The pathogenesis of CPN is still unclear. Garen et al.5) postulated that the process may be an erroneous membranous bone formation with osseous metaplasia. Bertoni et al.3) presumed that the cause of mass formation was unexpected expression of tumoural calcification in periarticular soft tissue. CPN is regarded as a being associated with degenerative joint disease. However, this view cannot explain cases of adolescents in whom joint degeneration was absent. Some cases occurred after trauma or surgery117), bolstering the view that pathogenesis is associated with a reactive and metaplastic response to injury. In our three cases, CPN also presented after compression fracture trauma or following surgery. So, there may indeed be a relationship between CPN and tissue injury. The presence of granulomatous inflammation surrounding nodules of calcification substantiates this theory.

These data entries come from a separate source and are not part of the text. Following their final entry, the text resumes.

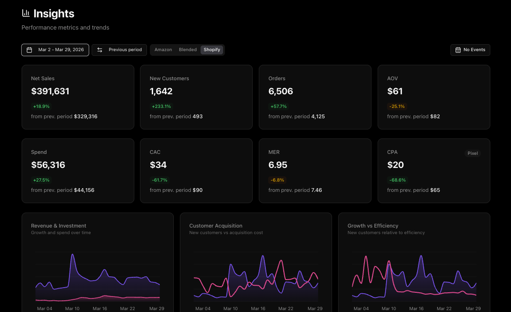
Task: Expand the Previous period comparison selector
Action: pos(119,49)
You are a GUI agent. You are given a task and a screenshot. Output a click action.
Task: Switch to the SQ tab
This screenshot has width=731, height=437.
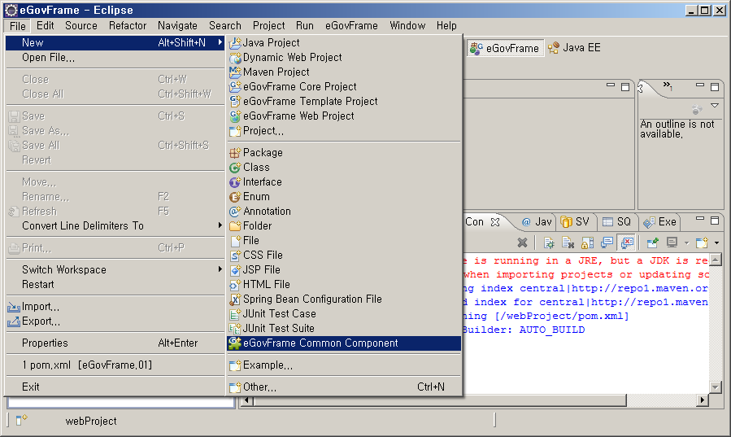click(x=616, y=221)
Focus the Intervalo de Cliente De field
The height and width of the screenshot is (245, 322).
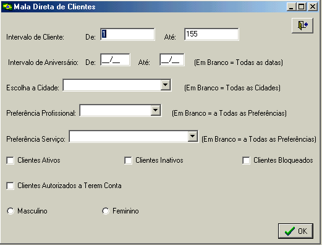(x=127, y=34)
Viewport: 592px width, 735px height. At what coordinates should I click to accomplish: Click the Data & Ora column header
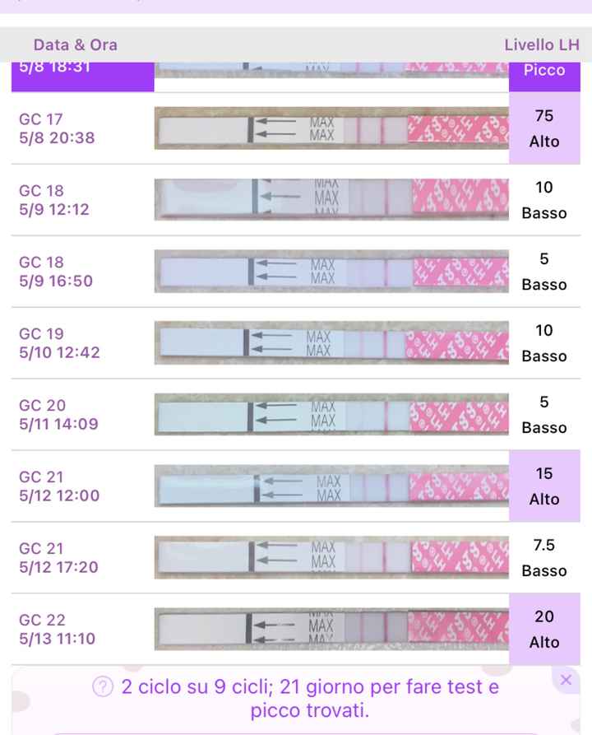pos(76,44)
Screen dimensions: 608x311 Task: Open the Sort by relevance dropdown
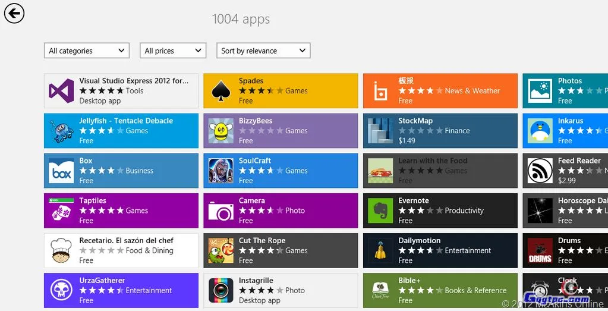point(263,51)
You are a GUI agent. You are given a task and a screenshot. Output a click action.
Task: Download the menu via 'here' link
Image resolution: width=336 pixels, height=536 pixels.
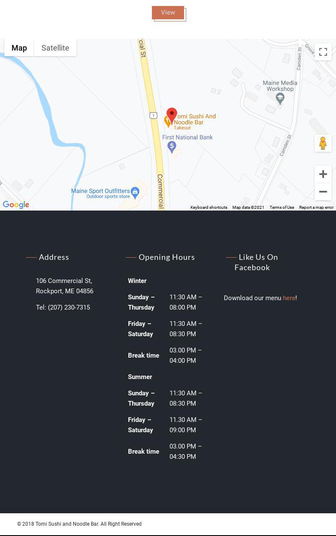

Most cases of spinal CPN have been treated with surgical management. Surgical total or subtotal resection of CPN has a good prognosis. Almost all patients experienced improvement of symptoms and very low rates of recurrence. Kwan et al.8) reported thoracic CPN in a 48-year-old man, which resolved symptomatically and on imaging after treatment with oral indomethacin 25mg 3 times daily. The lesion was seen to decrease in size on CT and MRI after 8 weeks of treatment and to completely resolve by 16 weeks of treatment.
CONCLUSION
Calcifying pseudoneoplasm of the spine is a very rare and benign entity. It causes variable nonspecific symptoms from pain to myelopathy. A dense calcified mass on extradural space post-trauma or following surgery should prompt consideration of CPN. Surgical excision of the lesion provides excellent prognosis, with the chance of recurrence being low.